Pakistan's role is vital because it has strong historical ties with the militant group, which many believe continue to this day, and insurgent leaders are thought to be based in the country. But there are also limits to what Islamabad can accomplish since the Taliban have been notoriously difficult to control and are wary of Pakistani influence.
The peace process has picked up momentum in recent months with the Taliban's decision to set up a political office in the Gulf state of Qatar to facilitate negotiations. But progress has been limited, hampered by distrust between Afghanistan, Pakistan and the United States.
Pakistani Foreign Minister Hina Rabbani Khar said full-fledged peace talks were still "miles away" and could only begin once the Afghan government determined how the process should be structured.

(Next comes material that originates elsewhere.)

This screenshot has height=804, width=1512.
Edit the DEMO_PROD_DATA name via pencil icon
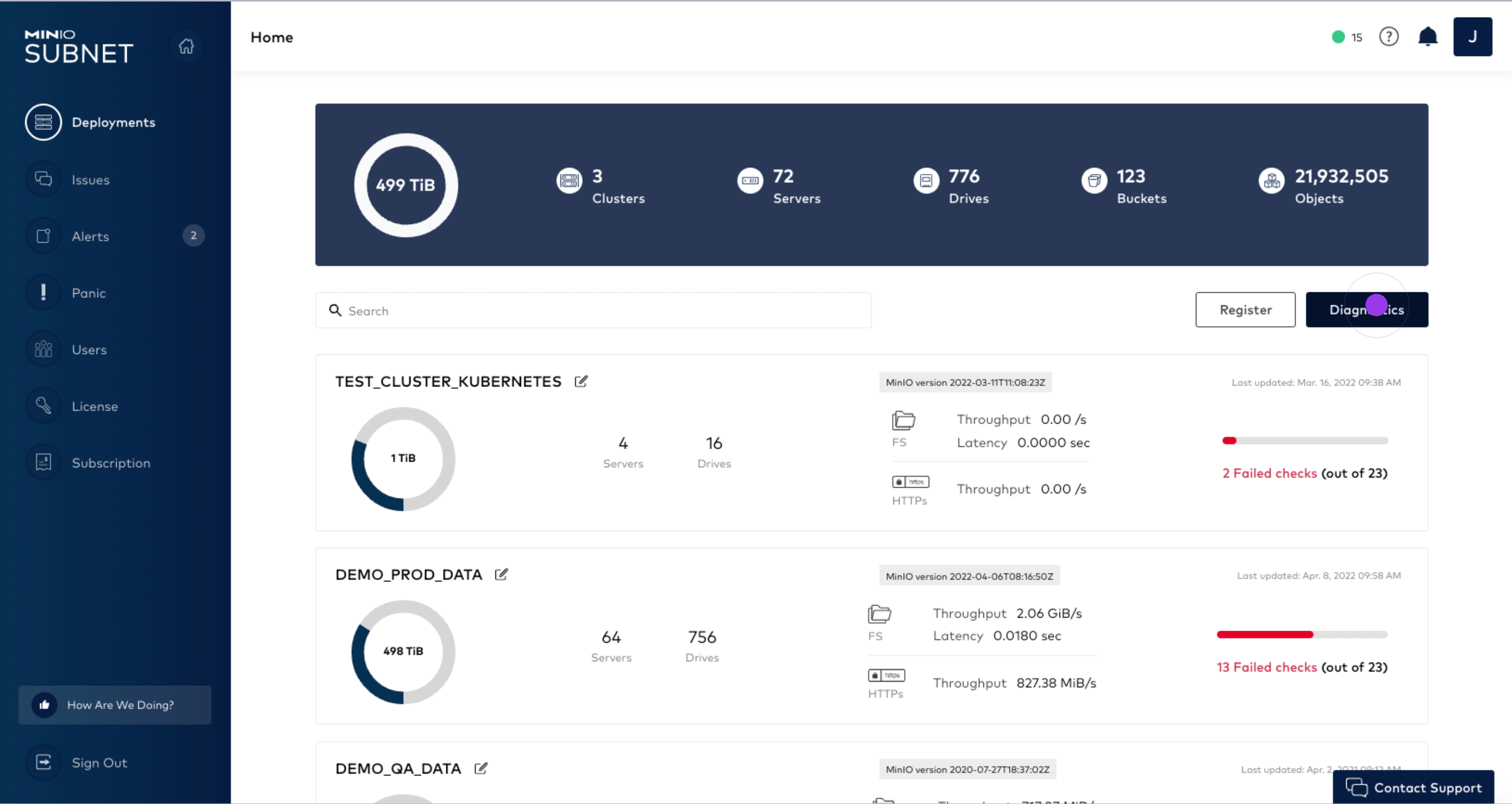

Afghan President Hamid Karzai initially opposed the U.S.-backed move by the Taliban to set up an office in Qatar, worried he was being sidelined by Washington in the peace process. Rumors have swirled recently that Karzai's government was seeking direct talks with the Taliban in Saudi Arabia, but the group rejected those reports on Wednesday.
Pakistan and Afghanistan have also long had strained relations, with Afghan officials accusing Islamabad of allowing the Taliban and their allies _ especially the feared Haqqani network _ to use Pakistani territory to wage their insurgency.
Tensions flared further last year with the assassination of Burhanuddin Rabbani, a former Afghan president and head of the government's peace council. Afghan officials blamed insurgents based in Pakistan and claimed they were aided by Pakistan's spy agency, the ISI. Islamabad denied the allegations.
The Pakistani foreign minister visited Afghanistan on Wednesday in an attempt to repair relations and discuss Taliban reconciliation. She was the first senior Pakistani official to travel to the country in months.
Karzai said after Rabbani's killing that peace talks with the Taliban were hopeless unless Pakistan did more to support the process, claiming only Islamabad could access the group's leaders.
When asked in an interview with a small group of foreign journalists Thursday whether Pakistan would push the Taliban and the Haqqani network to make peace, Khar said Pakistan is "willing to do whatever the Afghans expect or want us to do."
The process could be slightly awkward for Pakistan, however, because the government has long claimed that it has severed ties with groups. But many analysts believe Pakistan has continued the relationships as a way to counter the influence of its archenemy, India, in Afghanistan after foreign forces withdraw.
Khar declined to say whether Karzai or other Afghan officials specifically asked Pakistan to approach the Taliban during their meetings Wednesday. The Afghan president is scheduled to visit Pakistan in mid-February, at which time they will discuss the process further, said Khar.
She said Pakistan has played no role in the reconciliation process so far, including the Taliban's move to set up an office in Qatar. She is scheduled to visit Qatar with Pakistani Prime Minister Yousuf Raza Gilani in the coming days.
The peace process has also been complicated by friction between Pakistan and the U.S., especially after American airstrikes accidentally killed 24 Pakistani soldiers at two Afghan border posts in November. Pakistan retaliated by closing its border crossings to supplies meant for NATO troops in Afghanistan and kicking the U.S. out of a base used by American drones.
The Pakistani parliament is working out new guidelines to define the U.S.-Pakistan relationship.
Khar said she assumed it "will not be so much of a problem" to reopen the border to NATO supplies after that process is finished.